La primera ministra británica, Theresa May, ha señalado este lunes que confía en que la salida de Reino Unido de la UE sea un proceso tranquilo y que espera garantizar los derechos de los ciudadanos del bloque que ya están en el país. "Espero ser capaz de garantizar los derechos legales de los ciudadanos de la UE que ya están en Reino Unido siempre y cuando los británicos que viven en Europa reciban, en los países que son estados miembro de la UE, el mismo trato", ha declarado a la prensa durante su visita a Dinamarca.

La primera ministra ha reiterado que activará el proceso formal de divorcio del bloque a finales de marzo de 2017 como muy tarde y ha añadido que confía en que "pueda ser una salida tranquila y ordenada". May ha dicho que quiere que el acuerdo con la UE para después del Brexit refleje "el tipo de relación madura y de cooperación que tienen dos amigos y aliados estrechos".

Por otra parte, su portavoz ha insistido este lunes en que no sería aceptable una segunda votación sobre el Brexit en el Parlamento. "Por supuesto, el Parlamento debatirá y escrutará el proceso mientras esté en marcha. Eso es absolutamente necesario y lo correcto", ha aclarado. "Pero tener una segunda votación o una votación para volver a adivinar la voluntad de los británicos no es la manera aceptable de seguir adelante", ha insistido el portavoz de May.

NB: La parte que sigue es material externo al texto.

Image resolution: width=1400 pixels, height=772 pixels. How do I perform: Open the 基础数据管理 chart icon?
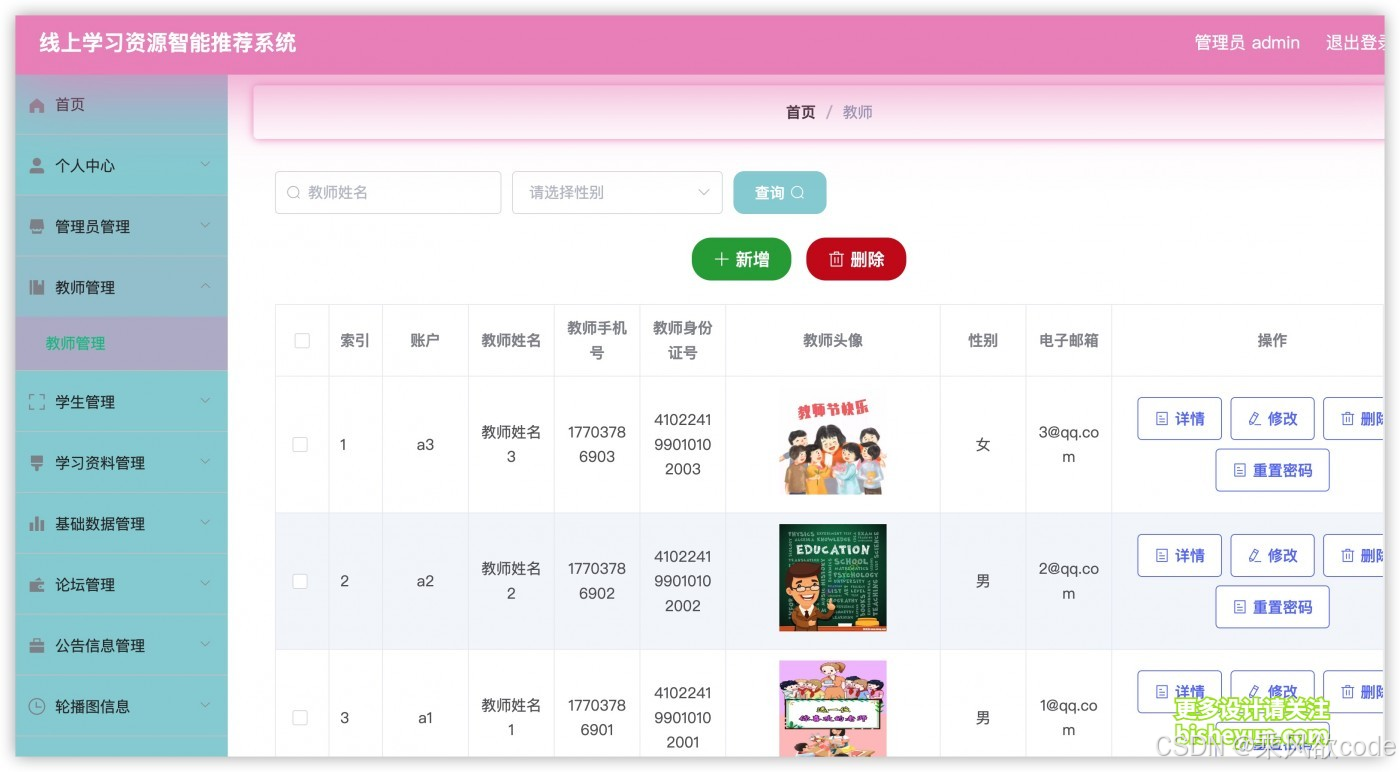coord(38,523)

Entretanto, el primer ministro danés, Lars Lokke Rasmussen, ha asegurado este lunes que trabajará por un "divorcio amistoso" entre Reino Unido y la UE cuando comiencen las conversaciones. "Estoy seguro de que seremos capaces de superar cualquier obstáculo", ha afirmado en una declaración conjunta con May en Copenhague. "Deberíamos aspirar a un divorcio amistoso. Ese será nuestro punto de partida en las negociaciones", ha sostenido Lokke.